» **Aim A**
In the forum thread about parsing a file with regular expressions, roughly how many lines does the large file contain?
» **Aim B**
Reproduce the part of the forum thread that starts at "I just want" and continues up to and including "Many thanks.".

» **Selected text**
□ □ □ □

Regexp issue on parsing from file

Alpha_Blue · 15 August 2009 02:53

Hi guys,

I've always had trouble with regexp and matching. I'm trying to figure
out how to parse a very lengthy file that contains information similar
to below:

["Name"] = {
80, -- [1]
"Company", -- [2]
"2009-08-14", -- [3]
},
["NameTwo"] = {
24, -- [1]
"Company Two", -- [2]
"2009-08-14", -- [3]
},

The only information I am interested in is the following:

["Name"]
["NameTwo"]

And to further break it down, I'm only interested out of that:

Name
NameTwo

The large file contains roughly 10,000 - 20,000 lines of the similar
data below.

I just want to do open the file, parse out the information as it finds
it, and place it into an array for writing to another file which
contains the proper syntax.

Any help would be appreciative on how to match the specific line to get
that piece of data, and how to ignore the rest of the lines it finds
that contains no matches.

Many thanks.

···

--
Posted via http://www.ruby-forum.com/.

Alpha_Blue · 15 August 2009 03:45

Okay I'm getting closer..

counter = 1
name_re = /(.*)\[(.*)\{/
File.open("census.lua", "r") do |infile|
  while (line = infile.gets)
    if (line =~ name_re)
      puts "#{counter}: #{line}"
      counter = counter + 1
    end
  end
end

This gets me the data from the one line:

["Name"] = {
["NameTwo"] = {

···

--
Posted via http://www.ruby-forum.com/.

Ben_Giddings1 · 15 August 2009 03:54

Try something like this:

File.foreach("filename") do |line|
   if md = /^\["(\w+)"\]/.match(line)

□ □ □ □

» **Provided information**
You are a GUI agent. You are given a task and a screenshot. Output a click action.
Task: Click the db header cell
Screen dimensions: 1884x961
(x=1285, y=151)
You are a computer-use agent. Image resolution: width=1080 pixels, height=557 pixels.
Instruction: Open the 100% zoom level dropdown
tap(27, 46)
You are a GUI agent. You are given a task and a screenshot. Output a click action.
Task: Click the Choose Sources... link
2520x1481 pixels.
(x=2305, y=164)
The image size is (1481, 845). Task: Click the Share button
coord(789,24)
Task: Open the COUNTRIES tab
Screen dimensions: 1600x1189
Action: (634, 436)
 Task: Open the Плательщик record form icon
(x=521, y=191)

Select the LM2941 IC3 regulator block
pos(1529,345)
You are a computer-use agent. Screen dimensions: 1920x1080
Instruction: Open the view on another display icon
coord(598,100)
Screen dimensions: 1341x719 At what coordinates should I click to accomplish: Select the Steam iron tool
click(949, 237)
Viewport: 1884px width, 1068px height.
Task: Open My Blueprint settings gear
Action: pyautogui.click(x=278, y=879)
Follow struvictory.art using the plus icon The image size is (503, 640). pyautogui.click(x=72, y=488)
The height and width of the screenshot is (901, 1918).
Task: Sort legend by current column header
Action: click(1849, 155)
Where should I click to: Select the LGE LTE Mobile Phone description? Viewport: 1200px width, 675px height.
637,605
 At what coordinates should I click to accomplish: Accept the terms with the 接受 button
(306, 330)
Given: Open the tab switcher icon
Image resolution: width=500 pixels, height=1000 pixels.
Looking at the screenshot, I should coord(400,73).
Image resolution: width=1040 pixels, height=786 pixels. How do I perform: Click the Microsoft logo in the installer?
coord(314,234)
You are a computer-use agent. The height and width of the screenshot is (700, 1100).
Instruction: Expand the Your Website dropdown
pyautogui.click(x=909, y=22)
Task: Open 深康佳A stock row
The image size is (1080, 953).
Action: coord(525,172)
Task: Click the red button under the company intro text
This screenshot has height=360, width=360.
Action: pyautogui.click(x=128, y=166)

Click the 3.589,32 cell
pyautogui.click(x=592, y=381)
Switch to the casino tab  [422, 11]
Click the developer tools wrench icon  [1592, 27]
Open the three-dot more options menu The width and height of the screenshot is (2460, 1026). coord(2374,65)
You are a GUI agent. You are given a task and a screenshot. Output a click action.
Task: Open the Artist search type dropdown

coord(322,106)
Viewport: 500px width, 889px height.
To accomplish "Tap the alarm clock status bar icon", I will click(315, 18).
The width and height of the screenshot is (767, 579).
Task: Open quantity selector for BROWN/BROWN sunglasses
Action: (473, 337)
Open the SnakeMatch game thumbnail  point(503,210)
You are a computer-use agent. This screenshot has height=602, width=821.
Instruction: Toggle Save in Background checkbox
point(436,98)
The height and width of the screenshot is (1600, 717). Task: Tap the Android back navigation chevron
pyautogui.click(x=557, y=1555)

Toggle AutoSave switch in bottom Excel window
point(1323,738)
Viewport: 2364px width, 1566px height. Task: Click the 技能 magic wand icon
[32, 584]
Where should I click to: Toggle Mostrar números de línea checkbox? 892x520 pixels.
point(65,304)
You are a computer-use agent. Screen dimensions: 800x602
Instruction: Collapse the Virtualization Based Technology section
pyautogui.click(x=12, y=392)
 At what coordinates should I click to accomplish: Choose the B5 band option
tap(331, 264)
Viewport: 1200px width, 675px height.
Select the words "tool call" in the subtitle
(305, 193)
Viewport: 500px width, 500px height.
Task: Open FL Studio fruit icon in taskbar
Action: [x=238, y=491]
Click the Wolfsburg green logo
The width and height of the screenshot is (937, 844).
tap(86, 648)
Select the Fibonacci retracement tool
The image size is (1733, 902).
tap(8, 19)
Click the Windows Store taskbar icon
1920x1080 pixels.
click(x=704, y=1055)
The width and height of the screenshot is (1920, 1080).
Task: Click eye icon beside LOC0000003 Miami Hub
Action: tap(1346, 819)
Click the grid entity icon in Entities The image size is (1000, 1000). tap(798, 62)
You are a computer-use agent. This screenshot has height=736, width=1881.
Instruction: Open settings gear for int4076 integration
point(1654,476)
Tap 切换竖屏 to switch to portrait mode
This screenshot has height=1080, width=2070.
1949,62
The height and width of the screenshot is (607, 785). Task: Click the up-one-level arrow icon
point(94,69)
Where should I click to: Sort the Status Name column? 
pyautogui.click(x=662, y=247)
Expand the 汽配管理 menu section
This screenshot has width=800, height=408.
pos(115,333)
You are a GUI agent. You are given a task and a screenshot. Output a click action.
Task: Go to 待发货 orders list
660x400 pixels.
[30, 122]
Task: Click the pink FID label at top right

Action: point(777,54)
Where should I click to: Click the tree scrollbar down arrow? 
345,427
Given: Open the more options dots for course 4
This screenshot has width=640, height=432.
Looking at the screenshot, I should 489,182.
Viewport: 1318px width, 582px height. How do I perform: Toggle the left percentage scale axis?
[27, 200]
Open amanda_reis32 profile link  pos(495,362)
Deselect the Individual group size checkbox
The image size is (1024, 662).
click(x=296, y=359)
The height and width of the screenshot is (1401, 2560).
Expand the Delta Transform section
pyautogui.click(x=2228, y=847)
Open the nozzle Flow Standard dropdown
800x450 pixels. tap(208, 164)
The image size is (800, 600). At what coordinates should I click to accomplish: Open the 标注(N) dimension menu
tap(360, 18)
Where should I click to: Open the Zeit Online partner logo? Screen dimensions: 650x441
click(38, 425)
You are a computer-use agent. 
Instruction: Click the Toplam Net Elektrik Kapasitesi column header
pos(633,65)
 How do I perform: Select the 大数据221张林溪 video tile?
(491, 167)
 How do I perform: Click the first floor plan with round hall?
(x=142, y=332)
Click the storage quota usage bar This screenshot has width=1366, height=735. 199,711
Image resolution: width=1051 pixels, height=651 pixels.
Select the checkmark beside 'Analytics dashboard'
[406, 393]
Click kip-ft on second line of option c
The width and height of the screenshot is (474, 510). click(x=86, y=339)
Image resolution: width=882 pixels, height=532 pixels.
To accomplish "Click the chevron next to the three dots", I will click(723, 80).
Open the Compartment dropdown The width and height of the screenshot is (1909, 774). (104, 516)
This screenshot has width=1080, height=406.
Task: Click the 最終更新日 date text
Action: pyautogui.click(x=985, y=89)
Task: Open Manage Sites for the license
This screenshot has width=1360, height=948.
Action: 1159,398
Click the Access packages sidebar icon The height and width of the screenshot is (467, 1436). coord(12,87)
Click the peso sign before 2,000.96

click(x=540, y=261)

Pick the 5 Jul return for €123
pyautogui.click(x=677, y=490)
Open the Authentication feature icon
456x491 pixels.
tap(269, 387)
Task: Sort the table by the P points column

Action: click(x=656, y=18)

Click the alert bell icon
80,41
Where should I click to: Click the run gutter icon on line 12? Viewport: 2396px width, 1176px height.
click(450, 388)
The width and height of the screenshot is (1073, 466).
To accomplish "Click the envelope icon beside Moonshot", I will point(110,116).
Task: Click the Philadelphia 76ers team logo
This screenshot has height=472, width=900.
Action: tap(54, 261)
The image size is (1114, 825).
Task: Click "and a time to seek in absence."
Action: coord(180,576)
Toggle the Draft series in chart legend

□ □ □ □

» **Finished answer A**
Roughly 10,000 to 20,000 lines.

» **Finished answer B**
I just want to do open the file, parse out the information as it finds
it, and place it into an array for writing to another file which
contains the proper syntax.

Any help would be appreciative on how to match the specific line to get
that piece of data, and how to ignore the rest of the lines it finds
that contains no matches.

Many thanks.